* **PROVIDED RECORDS**

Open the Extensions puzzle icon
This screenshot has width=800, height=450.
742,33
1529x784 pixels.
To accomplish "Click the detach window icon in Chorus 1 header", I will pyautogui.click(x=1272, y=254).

* **TASK DESCRIPTION**
Print every line of the data above, word for word and with nothing changed.

* **SOLUTION TO THIS PROBLEM**
Open the Extensions puzzle icon
This screenshot has width=800, height=450.
742,33
1529x784 pixels.
To accomplish "Click the detach window icon in Chorus 1 header", I will pyautogui.click(x=1272, y=254).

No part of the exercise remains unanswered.